Colorado’s first-ever Palestinian American lawmaker, Aurora Democratic Rep. Iman Jodeh, was not in office in 2016. As she reflects on what happened before her tenure, she said she’s frustrated by the lack of acknowledgement of the oppression of Palestinian people but believes that’s slowly changing as social justice movements take root.

“There’s a lack of education around what’s actually going on,” said Jodeh, who has family in Palestine. “There’s a disproportionate pool of resources that are asymmetrical for the Israeli lobby that Palestinians can’t match.”

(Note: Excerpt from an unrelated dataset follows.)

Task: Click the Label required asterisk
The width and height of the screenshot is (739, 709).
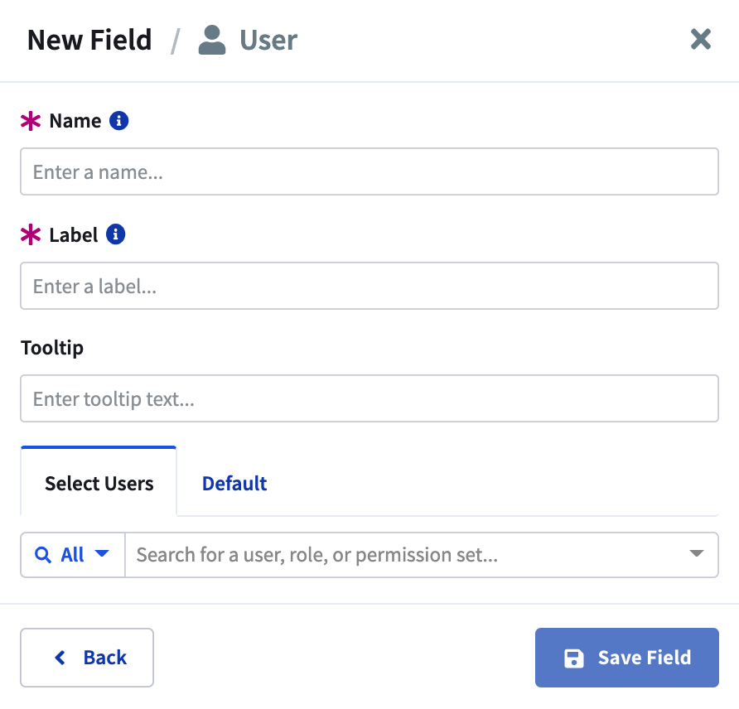Action: pos(31,234)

She also said she supports efforts to punish the Israeli government for what the United Nations has deemed as human rights violations of Palestinians through the Boycott, Divest and Sanction movement, which Colorado’s 2016 law formally opposes.

Rep. Dafna Michaelson Jenet, a Commerce City Democrat, is the only Israeli American in the Colorado legislature. Michaelson Jenet, who took office in 2019, has family in Israel and believes the nation of Israel has a right to be a Jewish state.

She opposes the boycott movement in general, and believes it’s based on inaccurate information about the region, but she still doesn’t think the legislature should have taken up the issue in 2016.

“I’m very uncomfortable with specifically calling out Israel in Colorado law,” she said.